*Qué se pide:*
**a)** Según el texto sobre clima y ciencia, ¿por qué la palabra «simplificada» es la clave al hablar de modelos climáticos? Responde en una a tres oraciones.
**b)** Contesta estas preguntas sobre el texto de clima y ciencia, cada una en su línea:
(i) ¿Qué ejemplo de la teoría del caos menciona el texto?
(ii) ¿En qué empresa fue el autor compañero de Manuel Flamil Cañete?
(iii) ¿Qué astrónomo escribió el libro que le recomendaron al autor?
**c)** Prosigue el texto sobre clima y ciencia a partir de su última oración.

El portalón de San Lorenzo
Clima y ciencia: un asunto demasiado complejo
El caso es que el clima varía, ha variado y variará, a veces de forma muy significativa
Somos bombardeados día y noche con noticias e informes alarmistas sobre el cambio climático: se derretirán los polos en unos pocos años, llegaremos a 50 grados de temperatura media en verano, las sequías serán perennes y aquí ya no va a llover más, etcétera. El apocalipsis, en pocas palabras. Y los seres humanos somos los «responsables» de que ocurra.
Las noticias e informes más serios afirman que estos escenarios futuros tan tétricos son el resultado que muestran unos complicadísimos modelos climáticos. Desde el punto de vista científico, donde un Ser Supremo permanece al margen, en estos modelos todo se reduce (que no es poco) a establecer una serie de interacciones causa-efecto entre innumerables variables como la radiación solar, la circulación y composición de los gases en la atmósfera, los vientos, la interacción con las corrientes marinas, etcétera. Para mayor dificultad, además, deben considerar un componente de azar caótico o de incertidumbre, por lo que no es de extrañar que la teoría del caos estableciera, precisamente en el ámbito del clima, su ejemplo más conocido, el del aleteo de una mariposa en un extremo del mundo que afecta al tiempo atmosférico en el opuesto.
Pero por muy preciso que quiera ser, un modelo, por su propia definición, es una representación simplificada de la realidad. Y este término, simplificada, es la clave de todo, porque siempre habrá muchas más variables a considerar que, o bien no podemos integrar numéricamente, o incluso desconocemos.
El eje de la Tierra
El caso es que la astronomía nos ofrece un campo inmenso de estas posibles variables que influyen en el clima. Lo poco que sé de esta rama de la ciencia se lo debo a mi antiguo compañero en Cenemesa Manuel Flamil Cañete un astrónomo aficionado excepcional. Era un hombre bueno, que en sus horas libres daba rienda suelta a su pasión sobre el cielo y las estrellas. Me recomendó sobre el tema un antiguo libro de astronomía del gran astrónomo catalán Comás Solá, que aún conservo, y del que entresaco lo siguiente.

*Datos proporcionados:*
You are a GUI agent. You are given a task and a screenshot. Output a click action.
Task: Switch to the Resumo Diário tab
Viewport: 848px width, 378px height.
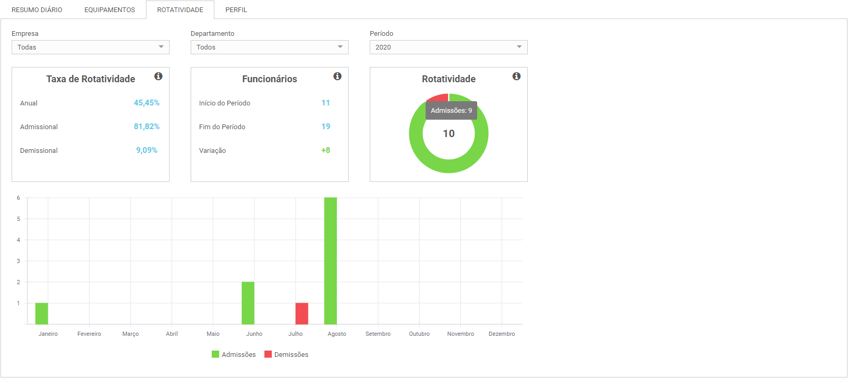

*Las respuestas:*
**a)** Un modelo es, por definición, una representación simplificada de la realidad, y siempre habrá muchas más variables por considerar de las que incluye. Algunas de esas variables no se pueden integrar numéricamente, y otras incluso se desconocen.

**b)**
(i) El aleteo de una mariposa en un extremo del mundo afecta al tiempo atmosférico en el extremo opuesto.
(ii) En Cenemesa.
(iii) El astrónomo catalán Comás Solá.

**c)**
Un elemento fundamental que determina lo más básico de nuestro clima es la inclinación del eje de giro de la Tierra respecto al ecuador que es, aproximadamente, de 23,5º. Este ángulo (llamado ángulo de la eclíptica) da lugar a la diferente duración de los días y las noches según la estación del año. Cuando hay menos horas diurnas (el invierno en nuestras latitudes) el sol apenas se eleva en el cielo y sus rayos, a mediodía, llegan al suelo con un ángulo muy oblicuo. Lo contrario ocurre en verano, donde el sol del mediodía está muy alto, aunque sin llegar a estar justo encima de nuestra vertical, situación que sólo se da en las zonas situadas entre los trópicos, estando éstos separados, precisamente, 23,5º de latitud respecto al ecuador.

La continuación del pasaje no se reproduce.